Re: Option to not use ringbuffer in VACUUM, using it in failsafe mode - Mailing list pgsql-hackers

From Melanie Plageman
Subject Re: Option to not use ringbuffer in VACUUM, using it in failsafe mode
Date
Msg-id 20230406172056.gnp7ohxs4bykrn5z@liskov
Whole thread Raw
In response to Re: Option to not use ringbuffer in VACUUM, using it in failsafe mode  (David Rowley <dgrowleyml@gmail.com>)
Responses Re: Option to not use ringbuffer in VACUUM, using it in failsafe mode
List pgsql-hackers
On Thu, Apr 06, 2023 at 11:34:44PM +1200, David Rowley wrote:
>  second On Thu, 6 Apr 2023 at 14:14, Melanie Plageman
> <melanieplageman@gmail.com> wrote:
> >
> > Attached is v14 which adds back in tests for the BUFFER_USAGE_LIMIT
> > option.
> 
> I've spent quite a bit of time looking at this since you sent it. I've
> also made quite a few changes, mostly cosmetic ones, but there are a
> few things below which are more fundamental.
> 
> 1. I don't really think we need to support VACUUM (BUFFER_USAGE_LIMIT
> -1);  It's just the same as VACUUM;  Removing that makes the
> documentation more simple.

Agreed.
 
> 2. I don't think we really need to allow vacuum_buffer_usage_limit =
> -1.  I think we can just set this to 256 and leave it.  If we allow -1
> then we need to document what -1 means. The more I think about it, the
> more strange it seems to allow -1. I can't quite imagine work_mem = -1
> means 4MB. Why 4MB?

Agreed.
 
> 3. There was a bug in GetAccessStrategyBufferCount() (I renamed it to
> that from StrategyGetBufferCount()) that didn't handle NULL input.

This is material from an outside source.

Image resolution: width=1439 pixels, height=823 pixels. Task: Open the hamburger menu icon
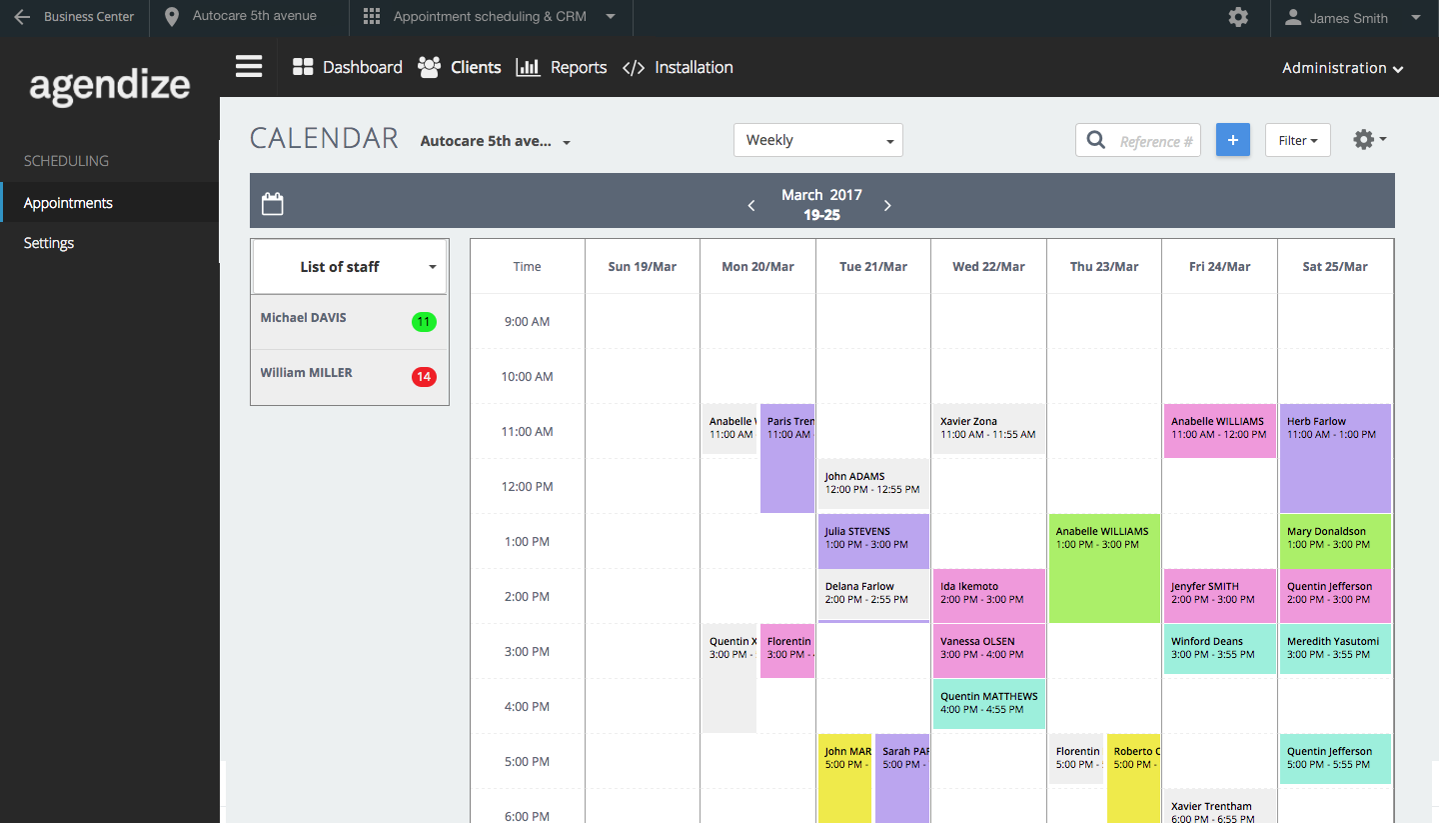point(249,67)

The
> problem was that if you set vacuum_buffer_usage_limit = 0 then did a
> parallel vacuum that GetAccessStrategyWithSize() would return NULL due
> to the 0 buffer input, but GetAccessStrategyBufferCount() couldn't
> handle NULL.  I've adjusted GetAccessStrategyBufferCount() just to
> return 0 on NULL input.

Good catch.
 
> diff --git a/doc/src/sgml/config.sgml b/doc/src/sgml/config.sgml
> index bcc49aec45..c421da348d 100644
> --- a/doc/src/sgml/config.sgml
> +++ b/doc/src/sgml/config.sgml
> @@ -2001,6 +2001,35 @@ include_dir 'conf.d'
>        </listitem>
>       </varlistentry>
>  
> +     <varlistentry id="guc-vacuum-buffer-usage-limit" xreflabel="vacuum_buffer_usage_limit">
> +      <term>
> +       <varname>vacuum_buffer_usage_limit</varname> (<type>integer</type>)
> +       <indexterm>
> +        <primary><varname>vacuum_buffer_usage_limit</varname> configuration parameter</primary>
> +       </indexterm>
> +      </term>
> +      <listitem>
> +       <para>
> +        Specifies the size of <varname>shared_buffers</varname> to be reused
> +        for each backend participating in a given invocation of
> +        <command>VACUUM</command> or <command>ANALYZE</command> or in
> +        autovacuum.  This size is converted to the number of shared buffers
> +        which will be reused as part of a
> +        <glossterm linkend="glossary-buffer-access-strategy">Buffer Access Strategy</glossterm>.
> +        A setting of <literal>0</literal> will allow the operation to use any
> +        number of <varname>shared_buffers</varname>.  The maximum size is
> +        <literal>16 GB</literal> and the minimum size is
> +        <literal>128 KB</literal>.  If the specified size would exceed 1/8 the
> +        size of <varname>shared_buffers</varname>, it is silently capped to
> +        that value.  The default value is <literal>-1</literal>.  If this

This still says that the default value is -1.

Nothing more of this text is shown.